- [Qué hacer]
- a) Enumera todas las frases o nombres que el texto extraído pone entre comillas.
- b) Según el texto extraído, ¿son ciertas estas afirmaciones? (i) El torneo se juega los sábados. (ii) Los organizadores eligen a los equipos. (iii) Diego Giustozzi dirige la selección argentina de fútbol de salón. Responde sí o no a cada una y cita las palabras del texto que lo deciden.

Todo
empezó en ese lugar que ahora está en todas partes. “Hoy hay clásico”, dijo
Federico, en el ya omnipresente grupo de Whats App. El significado de esa frase
apuntó nada más ni nada menos que al cruce, en el torneo de Del Barco Centenera
y la autopista de los domingos, de los dos equipos que dividen al grupo de
amigos. Los pibes esperaban desde hace días, con comentarios alusivos y
capturas de pantalla de Facebook, el partido más importante de la primera parte
del certamen.
El
“Rusticazo”, nombre de la competición, es un torneo que deslumbra domingo tras
domingo en Parque Chacabuco (Del Barco Centenera 951). Consta de un grupo de
personas, sus amigos y los amigos de sus amigos, que decidieron armar una
competición con menos calidad que el fútbol profesional, pero con igual grado
de compromiso y responsabilidad. Los equipos son elegidos a dedo por los
organizadores, con el objetivo de que vayan cambiando en sus nombres propios
pero manteniendo un similar nivel de categoría futbolística. “Es otro deporte”,
dijo hace poco tiempo Diego Giustozzi, técnico de la selección argentina de
Fútbol de salón, última campeona del mundo. Un clásico de los domingos.

- [Datos]
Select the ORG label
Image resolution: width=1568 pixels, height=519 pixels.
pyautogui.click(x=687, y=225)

--

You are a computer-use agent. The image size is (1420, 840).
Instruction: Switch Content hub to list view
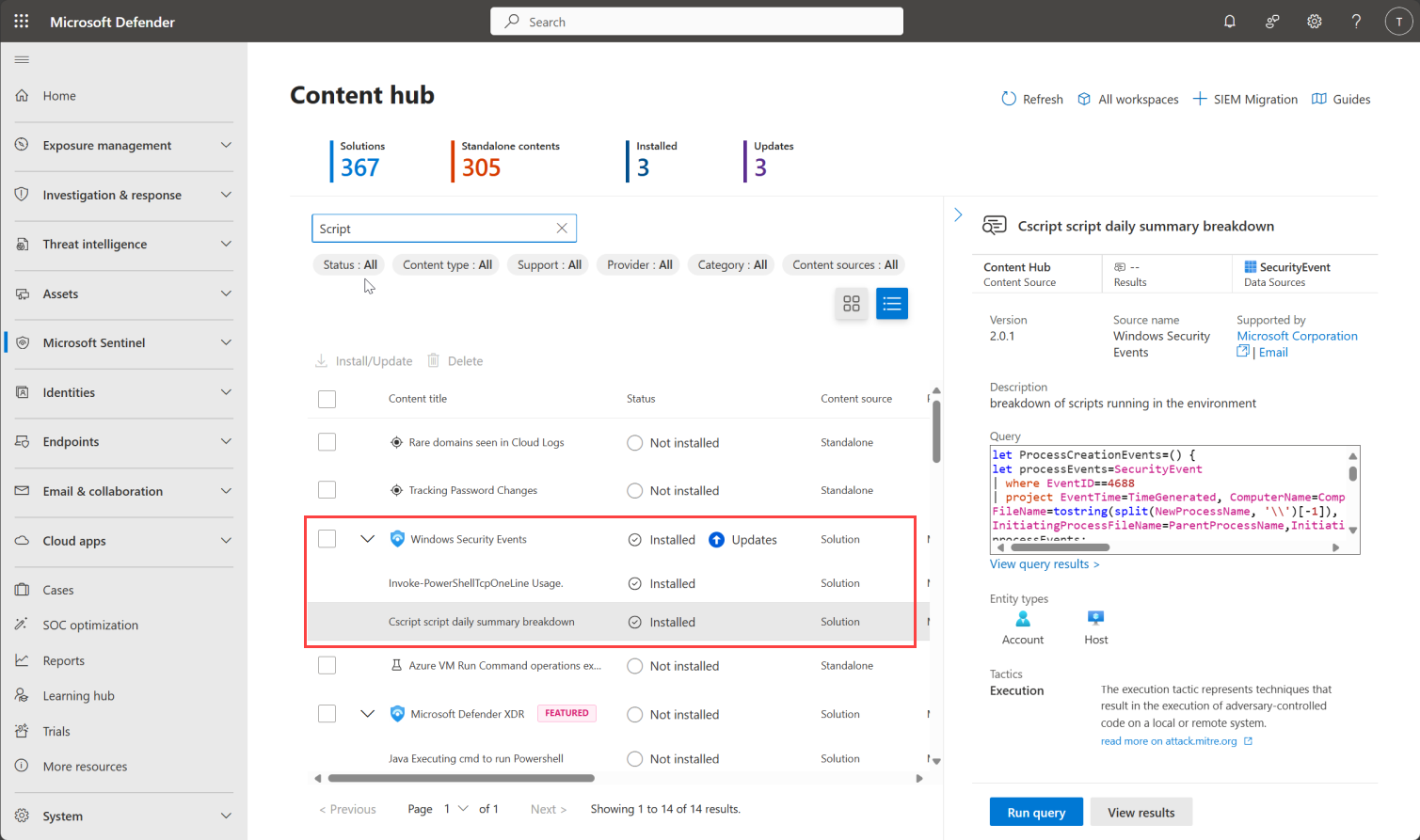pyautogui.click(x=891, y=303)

==

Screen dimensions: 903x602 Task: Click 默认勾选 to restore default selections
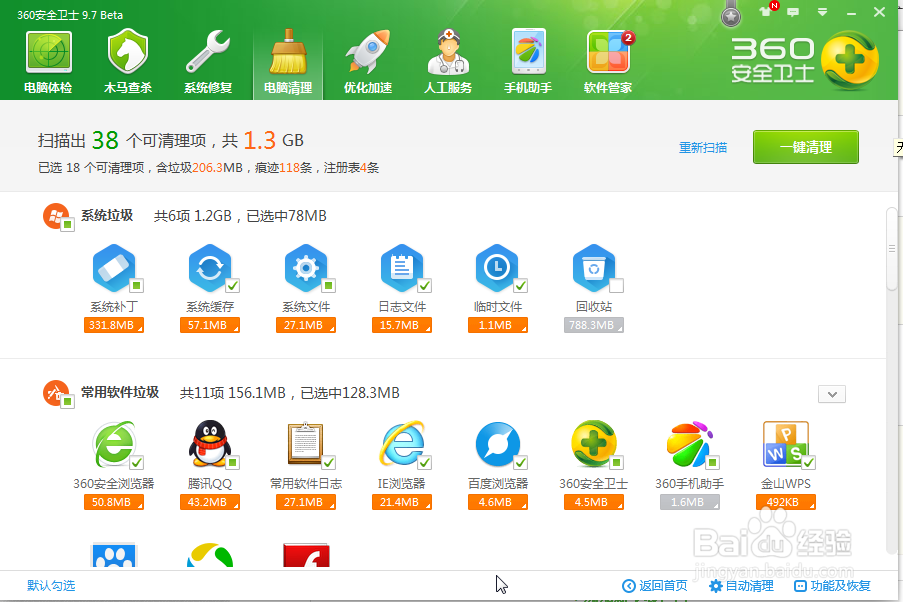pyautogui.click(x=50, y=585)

- [Respuestas por tarea]
- a)
Hoy hay clásico
Rusticazo
Es otro deporte

- b)
(i) No: "es un torneo que deslumbra domingo tras domingo en Parque Chacabuco".
(ii) Sí: "Los equipos son elegidos a dedo por los organizadores".
(iii) Sí: "técnico de la selección argentina de Fútbol de salón".